§ **Assignment**
Would you write out all of the entries below, exactly as they stand?

§ **Extracted material**
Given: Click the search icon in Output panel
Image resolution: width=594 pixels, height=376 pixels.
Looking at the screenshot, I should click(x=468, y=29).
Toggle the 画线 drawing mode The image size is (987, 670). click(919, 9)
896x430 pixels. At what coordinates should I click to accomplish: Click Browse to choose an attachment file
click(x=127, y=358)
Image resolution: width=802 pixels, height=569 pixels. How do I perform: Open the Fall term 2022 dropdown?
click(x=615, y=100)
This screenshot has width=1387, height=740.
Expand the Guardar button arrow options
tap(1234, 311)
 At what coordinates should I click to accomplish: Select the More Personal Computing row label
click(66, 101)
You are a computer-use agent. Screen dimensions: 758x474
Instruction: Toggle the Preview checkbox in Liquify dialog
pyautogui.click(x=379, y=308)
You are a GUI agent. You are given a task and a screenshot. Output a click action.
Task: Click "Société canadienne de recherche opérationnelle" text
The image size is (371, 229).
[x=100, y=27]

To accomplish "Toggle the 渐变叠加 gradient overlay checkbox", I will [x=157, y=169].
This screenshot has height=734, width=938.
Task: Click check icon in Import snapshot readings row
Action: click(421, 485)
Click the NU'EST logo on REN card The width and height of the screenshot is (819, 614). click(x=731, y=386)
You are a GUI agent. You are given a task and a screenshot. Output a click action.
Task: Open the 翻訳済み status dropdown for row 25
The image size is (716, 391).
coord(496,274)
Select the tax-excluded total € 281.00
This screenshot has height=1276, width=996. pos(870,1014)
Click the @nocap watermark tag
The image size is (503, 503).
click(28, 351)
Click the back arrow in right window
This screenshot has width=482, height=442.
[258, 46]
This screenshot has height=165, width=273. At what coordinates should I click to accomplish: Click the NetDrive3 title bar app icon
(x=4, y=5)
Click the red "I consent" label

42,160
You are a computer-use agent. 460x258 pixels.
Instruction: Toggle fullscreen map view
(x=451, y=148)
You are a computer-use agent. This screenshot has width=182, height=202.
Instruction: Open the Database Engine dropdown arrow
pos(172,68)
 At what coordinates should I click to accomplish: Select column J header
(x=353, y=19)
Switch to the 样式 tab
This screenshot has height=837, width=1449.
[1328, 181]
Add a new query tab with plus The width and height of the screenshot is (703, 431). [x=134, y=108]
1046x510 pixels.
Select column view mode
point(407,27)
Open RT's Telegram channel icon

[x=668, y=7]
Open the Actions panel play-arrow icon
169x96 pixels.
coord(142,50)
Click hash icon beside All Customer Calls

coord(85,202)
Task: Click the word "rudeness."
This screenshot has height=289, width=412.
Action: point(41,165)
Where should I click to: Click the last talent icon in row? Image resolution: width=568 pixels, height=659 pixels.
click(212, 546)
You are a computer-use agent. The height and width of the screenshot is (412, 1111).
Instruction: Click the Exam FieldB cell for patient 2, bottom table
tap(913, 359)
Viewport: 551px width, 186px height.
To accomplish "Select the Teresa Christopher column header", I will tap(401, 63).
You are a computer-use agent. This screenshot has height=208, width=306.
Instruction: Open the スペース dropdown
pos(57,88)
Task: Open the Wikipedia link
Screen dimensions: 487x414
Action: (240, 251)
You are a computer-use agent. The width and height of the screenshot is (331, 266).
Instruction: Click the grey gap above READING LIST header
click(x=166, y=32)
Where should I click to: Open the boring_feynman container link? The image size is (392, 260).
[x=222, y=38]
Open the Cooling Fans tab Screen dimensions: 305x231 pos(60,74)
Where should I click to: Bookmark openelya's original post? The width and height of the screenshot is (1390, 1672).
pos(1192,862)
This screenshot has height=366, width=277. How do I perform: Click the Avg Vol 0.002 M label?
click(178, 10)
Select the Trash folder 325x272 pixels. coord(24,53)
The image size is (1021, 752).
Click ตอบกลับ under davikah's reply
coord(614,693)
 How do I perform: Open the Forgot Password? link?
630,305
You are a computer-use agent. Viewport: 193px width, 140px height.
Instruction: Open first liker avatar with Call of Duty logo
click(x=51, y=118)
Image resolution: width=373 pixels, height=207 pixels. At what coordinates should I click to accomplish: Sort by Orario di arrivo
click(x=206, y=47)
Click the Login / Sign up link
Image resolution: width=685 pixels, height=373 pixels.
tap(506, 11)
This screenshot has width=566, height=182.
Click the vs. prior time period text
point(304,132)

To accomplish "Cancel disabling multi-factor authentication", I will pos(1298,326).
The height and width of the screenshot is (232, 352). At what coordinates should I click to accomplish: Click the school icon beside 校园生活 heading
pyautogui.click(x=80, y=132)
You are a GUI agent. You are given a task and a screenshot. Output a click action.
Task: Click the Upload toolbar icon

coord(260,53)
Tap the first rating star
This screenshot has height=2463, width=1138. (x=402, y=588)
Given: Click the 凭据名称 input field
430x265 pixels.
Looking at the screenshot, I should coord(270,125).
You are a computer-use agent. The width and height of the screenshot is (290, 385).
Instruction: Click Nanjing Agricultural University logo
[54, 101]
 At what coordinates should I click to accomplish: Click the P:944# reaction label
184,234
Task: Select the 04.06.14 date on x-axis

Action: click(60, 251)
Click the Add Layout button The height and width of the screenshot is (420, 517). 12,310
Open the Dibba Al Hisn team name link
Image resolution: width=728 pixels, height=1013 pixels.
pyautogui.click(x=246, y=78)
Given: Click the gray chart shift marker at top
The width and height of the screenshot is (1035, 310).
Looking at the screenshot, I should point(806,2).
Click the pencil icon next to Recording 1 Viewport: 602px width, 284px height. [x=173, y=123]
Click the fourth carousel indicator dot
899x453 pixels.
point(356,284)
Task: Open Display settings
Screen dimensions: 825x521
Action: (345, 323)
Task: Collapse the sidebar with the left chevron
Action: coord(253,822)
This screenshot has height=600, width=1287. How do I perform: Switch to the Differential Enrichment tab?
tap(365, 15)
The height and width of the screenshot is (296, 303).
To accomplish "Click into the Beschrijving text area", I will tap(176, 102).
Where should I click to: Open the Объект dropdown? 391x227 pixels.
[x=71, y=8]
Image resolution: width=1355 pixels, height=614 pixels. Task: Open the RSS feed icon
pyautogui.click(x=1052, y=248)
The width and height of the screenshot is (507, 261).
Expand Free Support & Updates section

§ **Task output**
Given: Click the search icon in Output panel
Image resolution: width=594 pixels, height=376 pixels.
Looking at the screenshot, I should click(x=468, y=29).
Toggle the 画线 drawing mode The image size is (987, 670). click(919, 9)
896x430 pixels. At what coordinates should I click to accomplish: Click Browse to choose an attachment file
click(x=127, y=358)
Image resolution: width=802 pixels, height=569 pixels. How do I perform: Open the Fall term 2022 dropdown?
click(x=615, y=100)
This screenshot has width=1387, height=740.
Expand the Guardar button arrow options
tap(1234, 311)
 At what coordinates should I click to accomplish: Select the More Personal Computing row label
click(66, 101)
You are a computer-use agent. Screen dimensions: 758x474
Instruction: Toggle the Preview checkbox in Liquify dialog
pyautogui.click(x=379, y=308)
You are a GUI agent. You are given a task and a screenshot. Output a click action.
Task: Click "Société canadienne de recherche opérationnelle" text
The image size is (371, 229).
[x=100, y=27]

To accomplish "Toggle the 渐变叠加 gradient overlay checkbox", I will [x=157, y=169].
This screenshot has height=734, width=938.
Task: Click check icon in Import snapshot readings row
Action: click(421, 485)
Click the NU'EST logo on REN card The width and height of the screenshot is (819, 614). click(x=731, y=386)
You are a GUI agent. You are given a task and a screenshot. Output a click action.
Task: Open the 翻訳済み status dropdown for row 25
The image size is (716, 391).
coord(496,274)
Select the tax-excluded total € 281.00
This screenshot has height=1276, width=996. pos(870,1014)
Click the @nocap watermark tag
The image size is (503, 503).
click(28, 351)
Click the back arrow in right window
This screenshot has width=482, height=442.
[258, 46]
This screenshot has height=165, width=273. At what coordinates should I click to accomplish: Click the NetDrive3 title bar app icon
(x=4, y=5)
Click the red "I consent" label

42,160
You are a computer-use agent. 460x258 pixels.
Instruction: Toggle fullscreen map view
(x=451, y=148)
You are a computer-use agent. This screenshot has width=182, height=202.
Instruction: Open the Database Engine dropdown arrow
pos(172,68)
 At what coordinates should I click to accomplish: Select column J header
(x=353, y=19)
Switch to the 样式 tab
This screenshot has height=837, width=1449.
[1328, 181]
Add a new query tab with plus The width and height of the screenshot is (703, 431). [x=134, y=108]
1046x510 pixels.
Select column view mode
point(407,27)
Open RT's Telegram channel icon

[x=668, y=7]
Open the Actions panel play-arrow icon
169x96 pixels.
coord(142,50)
Click hash icon beside All Customer Calls

coord(85,202)
Task: Click the word "rudeness."
This screenshot has height=289, width=412.
Action: point(41,165)
Where should I click to: Click the last talent icon in row? Image resolution: width=568 pixels, height=659 pixels.
click(212, 546)
You are a computer-use agent. The height and width of the screenshot is (412, 1111).
Instruction: Click the Exam FieldB cell for patient 2, bottom table
tap(913, 359)
Viewport: 551px width, 186px height.
To accomplish "Select the Teresa Christopher column header", I will tap(401, 63).
You are a computer-use agent. This screenshot has height=208, width=306.
Instruction: Open the スペース dropdown
pos(57,88)
Task: Open the Wikipedia link
Screen dimensions: 487x414
Action: (240, 251)
You are a computer-use agent. The width and height of the screenshot is (331, 266).
Instruction: Click the grey gap above READING LIST header
click(x=166, y=32)
Where should I click to: Open the boring_feynman container link? The image size is (392, 260).
[x=222, y=38]
Open the Cooling Fans tab Screen dimensions: 305x231 pos(60,74)
Where should I click to: Bookmark openelya's original post? The width and height of the screenshot is (1390, 1672).
pos(1192,862)
This screenshot has height=366, width=277. How do I perform: Click the Avg Vol 0.002 M label?
click(178, 10)
Select the Trash folder 325x272 pixels. coord(24,53)
The image size is (1021, 752).
Click ตอบกลับ under davikah's reply
coord(614,693)
 How do I perform: Open the Forgot Password? link?
630,305
You are a computer-use agent. Viewport: 193px width, 140px height.
Instruction: Open first liker avatar with Call of Duty logo
click(x=51, y=118)
Image resolution: width=373 pixels, height=207 pixels. At what coordinates should I click to accomplish: Sort by Orario di arrivo
click(x=206, y=47)
Click the Login / Sign up link
Image resolution: width=685 pixels, height=373 pixels.
tap(506, 11)
This screenshot has width=566, height=182.
Click the vs. prior time period text
point(304,132)

To accomplish "Cancel disabling multi-factor authentication", I will pos(1298,326).
The height and width of the screenshot is (232, 352). At what coordinates should I click to accomplish: Click the school icon beside 校园生活 heading
pyautogui.click(x=80, y=132)
You are a GUI agent. You are given a task and a screenshot. Output a click action.
Task: Click the Upload toolbar icon

coord(260,53)
Tap the first rating star
This screenshot has height=2463, width=1138. (x=402, y=588)
Given: Click the 凭据名称 input field
430x265 pixels.
Looking at the screenshot, I should coord(270,125).
You are a computer-use agent. The width and height of the screenshot is (290, 385).
Instruction: Click Nanjing Agricultural University logo
[54, 101]
 At what coordinates should I click to accomplish: Click the P:944# reaction label
184,234
Task: Select the 04.06.14 date on x-axis

Action: click(60, 251)
Click the Add Layout button The height and width of the screenshot is (420, 517). 12,310
Open the Dibba Al Hisn team name link
Image resolution: width=728 pixels, height=1013 pixels.
pyautogui.click(x=246, y=78)
Given: Click the gray chart shift marker at top
The width and height of the screenshot is (1035, 310).
Looking at the screenshot, I should point(806,2).
Click the pencil icon next to Recording 1 Viewport: 602px width, 284px height. [x=173, y=123]
Click the fourth carousel indicator dot
899x453 pixels.
point(356,284)
Task: Open Display settings
Screen dimensions: 825x521
Action: (345, 323)
Task: Collapse the sidebar with the left chevron
Action: coord(253,822)
This screenshot has height=600, width=1287. How do I perform: Switch to the Differential Enrichment tab?
tap(365, 15)
The height and width of the screenshot is (296, 303).
To accomplish "Click into the Beschrijving text area", I will tap(176, 102).
Where should I click to: Open the Объект dropdown? 391x227 pixels.
[x=71, y=8]
Image resolution: width=1355 pixels, height=614 pixels. Task: Open the RSS feed icon
pyautogui.click(x=1052, y=248)
The width and height of the screenshot is (507, 261).
Expand Free Support & Updates section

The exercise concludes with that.